Data to process –
****************************************

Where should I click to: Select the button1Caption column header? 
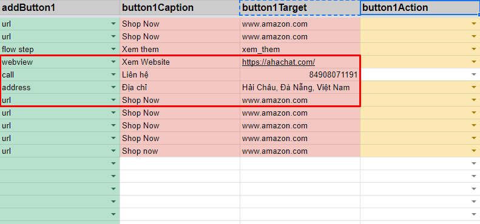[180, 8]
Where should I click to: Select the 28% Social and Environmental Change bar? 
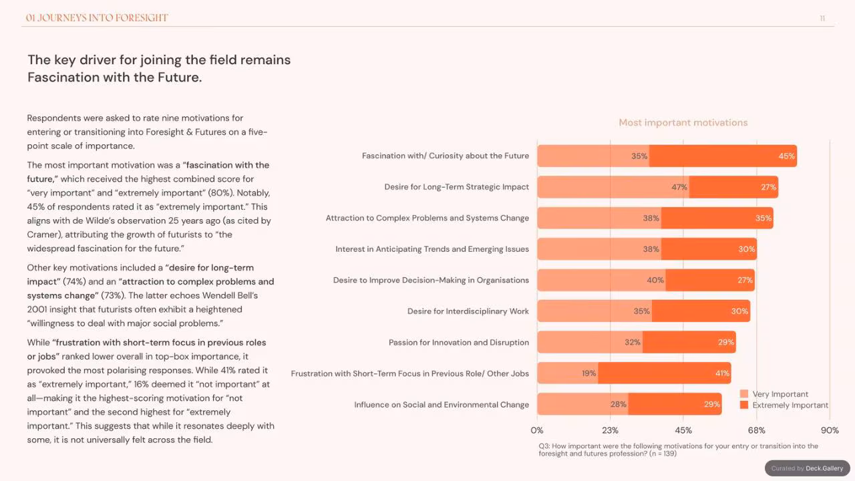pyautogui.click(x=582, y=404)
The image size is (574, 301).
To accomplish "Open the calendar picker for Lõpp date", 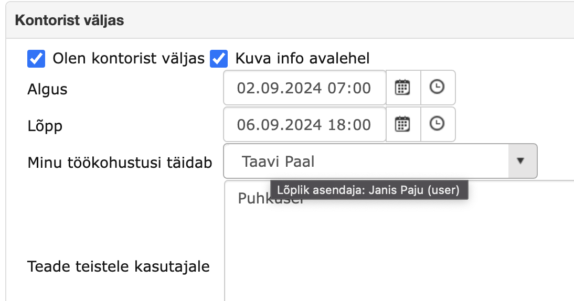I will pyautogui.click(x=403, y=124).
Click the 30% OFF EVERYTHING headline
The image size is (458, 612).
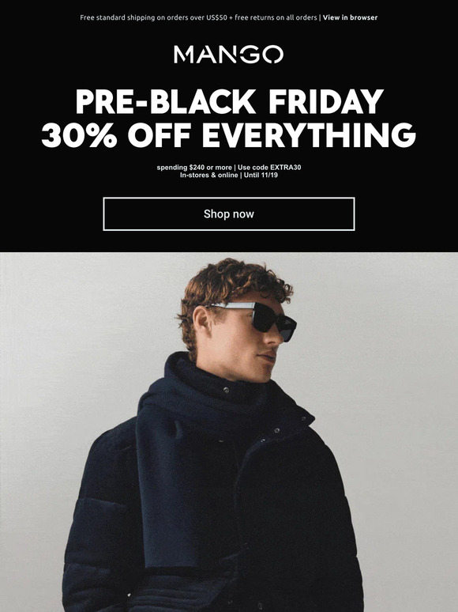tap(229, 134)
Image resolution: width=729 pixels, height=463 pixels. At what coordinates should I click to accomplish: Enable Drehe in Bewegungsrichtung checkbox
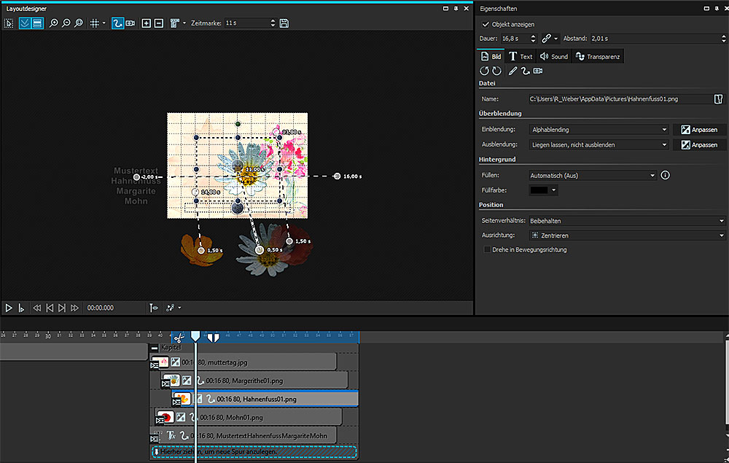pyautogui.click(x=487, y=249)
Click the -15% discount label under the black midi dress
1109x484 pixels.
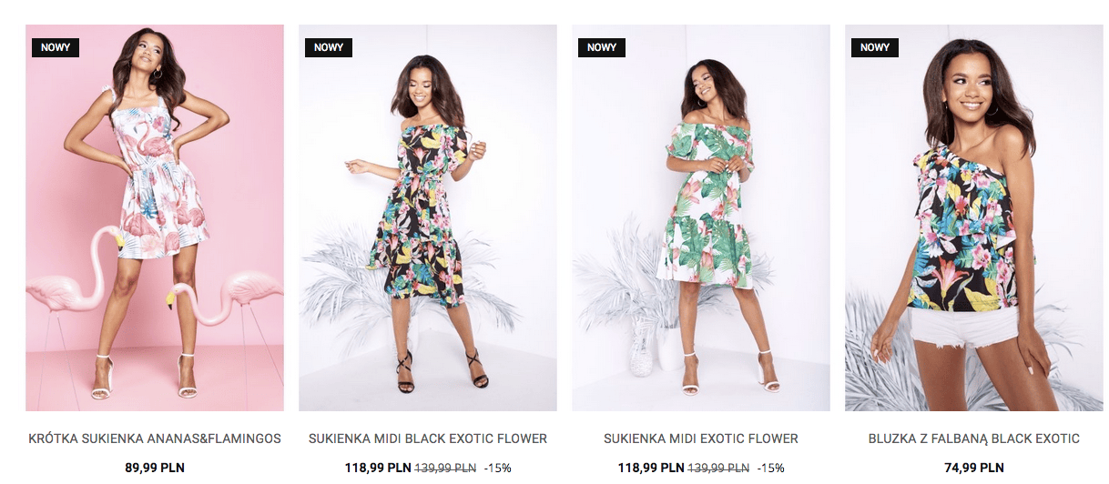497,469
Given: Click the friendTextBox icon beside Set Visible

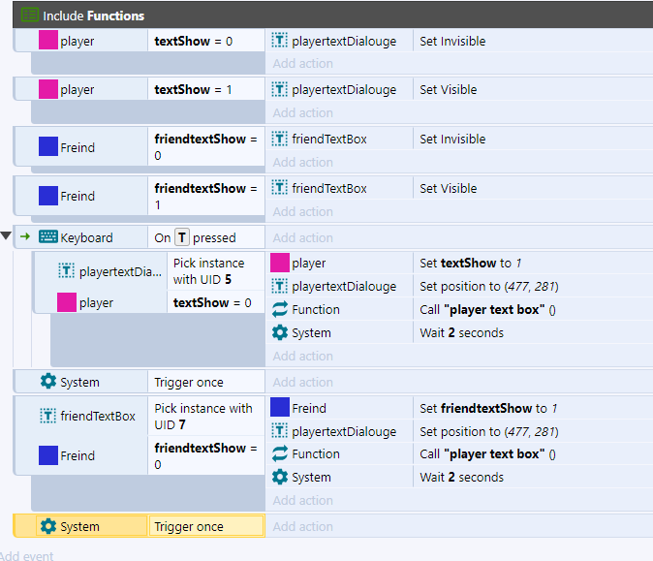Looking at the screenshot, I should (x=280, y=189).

****************************************

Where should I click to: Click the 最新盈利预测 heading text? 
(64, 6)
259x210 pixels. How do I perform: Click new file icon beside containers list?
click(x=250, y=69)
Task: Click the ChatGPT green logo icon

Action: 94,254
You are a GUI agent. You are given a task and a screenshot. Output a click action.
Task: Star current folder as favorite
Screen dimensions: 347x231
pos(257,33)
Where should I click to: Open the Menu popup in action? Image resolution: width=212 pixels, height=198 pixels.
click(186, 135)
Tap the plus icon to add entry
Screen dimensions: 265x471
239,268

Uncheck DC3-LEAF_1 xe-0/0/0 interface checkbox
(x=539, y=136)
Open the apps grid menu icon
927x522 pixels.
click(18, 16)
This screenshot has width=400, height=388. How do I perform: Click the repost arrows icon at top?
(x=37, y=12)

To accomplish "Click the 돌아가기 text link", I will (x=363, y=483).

****************************************

Set exercise –
Replace "favorite" with "bookmark" in the data, starting with the line that contains "You are a GUI" and going on through the line that contains "click(186, 135)". Return only those lines, with everything else unchanged.

Output –
You are a GUI agent. You are given a task and a screenshot. Output a click action.
Task: Star current folder as bookmark
Screen dimensions: 347x231
pos(257,33)
Where should I click to: Open the Menu popup in action? Image resolution: width=212 pixels, height=198 pixels.
click(186, 135)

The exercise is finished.